18-year Old Drug Tracking Law Finally Enforced by FDA. Thousands probably died in the meantime.

WHO wants action



  1. David says:

    Maybe if we diverted a small portion of the money spent on ‘The War On Drugs’ to a ‘War On Fake Drugs’.

    Naw, never happen. There are priorities.

  2. Mike says:

    We are too heavily medicated anyway. Having observed, over the past several years, the growth in advertising for the latest wonder-drugs; I’m sometimes left with the following question: what came first, the condition or the cure?

  3. OmarTheAlien says:

    Don’t take anything until YOU, assisted by your doctor, decide that a drug is necessary. Pay no attention to all the goofy commercials that claim that just because you feel ok don’t mean you ain’t sick. Do the proper due diligence when you buy the drug, if it’s real cheap then there’s a reason, the reason being that the damned stuff could kill you, or not treat anything and the disease will kill you.

  4. Grrr says:

    #3 – “We are too heavily medicated anyway” ?? Too bad you didn’t leave that last word off.
    Check the article excerpt again: “…antifungal Diflucan and AIDS drugs Combivir and Retrovir.” Those aren’t vanity ‘scripts for hypochondriacs.

  5. ECA says:

    As #1 said..

    There is something missing here.
    Fake pills?
    HOW..?
    If they work, are they FAKE or fraudulent?
    Just cause it says Suny on it, insted of sony…And it WORKS just as good…is it fake?
    Or has the FDA and others found 1 BAD pill and grouped ALL the rest with it?? Even if the others WORK.

  6. tallwookie says:

    Interestingly enough, I read about this a few weeks ago, didnt think it was news worthy enough to submit here – now if only we could get ephedrine back on the market, my runny nose would thank you.

  7. Greg Allen says:

    Fake drugs are a HUGE problem India and south asia.

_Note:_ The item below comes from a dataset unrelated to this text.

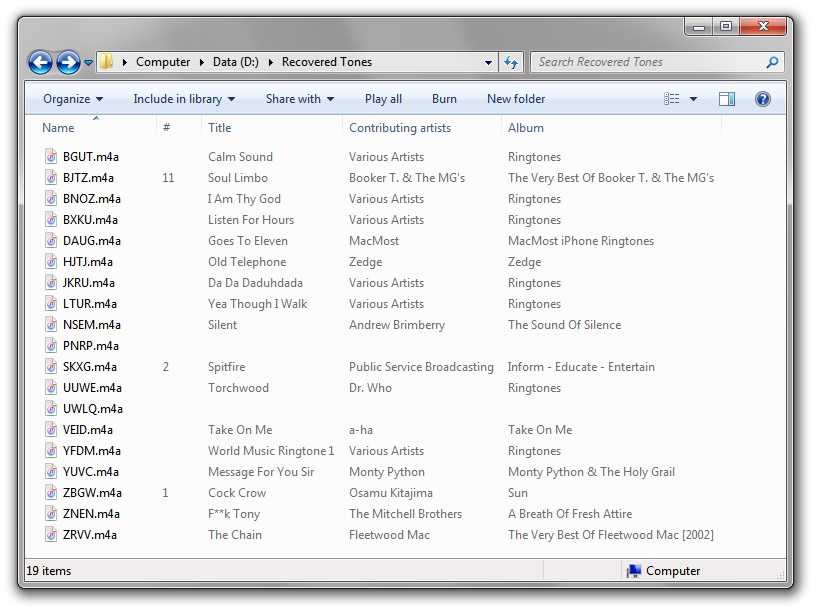This screenshot has height=611, width=814.
Task: Click the Burn button
Action: point(444,99)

    The main problem is that real drugs are just too expensive for the average person. So, there are lots of cheaper knock-offs but you can’t trust them.

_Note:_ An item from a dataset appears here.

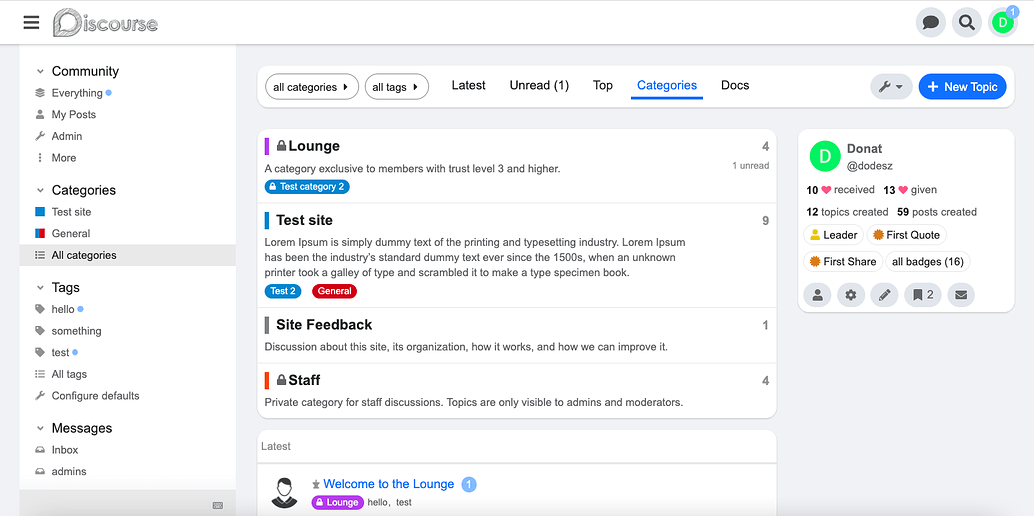
Task: Open preferences gear icon in user card
Action: [x=851, y=295]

    Besides fake drugs, there is also the problem of quality control. Even if it is a legitimately manufactured drug, the strength can be way-off if it’s a no-name brand.

    The solution? Affordable drugs to make knock-offs not worth the risk.

  8. Greg Allen says:

    >>Doesn’t this prove that importing drugs are a problem?

    Unregulated imports from dubious countries, yes.

    But imports from other countries would be fine.

    Heck, maybe better, of you don’t trust the FDA to do their job.

    I spend a lot of time in Canada and would trust the drugs from there as much as from the US. I’d swallow a pill sold in England, Sweden, Japan, Australia, etc without giving it a second thought.

    But Mexico, India or China? No way. Those governments don’t bother to monitor the drug supply.

    Remember how conservatives used to say — all the time — that less government is always better? Remember that the next time you swallow a pill and hope that somebody in the government has done their job.

  9. Mr. Fusion says:

    I think ECA makes a very good point. How many of these counterfeit drugs are actually frauds.

    The US stands a much greater probability of having fraudulent drugs enter the system simply because of the number of people without insurance, inadequate insurance, and the high cost of drugs. Most other western countries have much lower drug prices and thus less need to import the frauds.

    Even though most drug breakthroughs are coming from the US, most have government funding to some degree. Add to that, most of these drugs are simply different versions of existing drugs.

    Then, drugs are made and imported from around the world. The US imports drugs from Ireland, Canada, Mexico, Spain and many other countries. They export other drugs back to these countries as well.

    Also, not all drugs are still covered by patents. They may be in the US, but other countries don’t give the same protection as the US does. Obviously the FDA and Drug Industry consider these counterfeit, yet they are made with similar quality controls.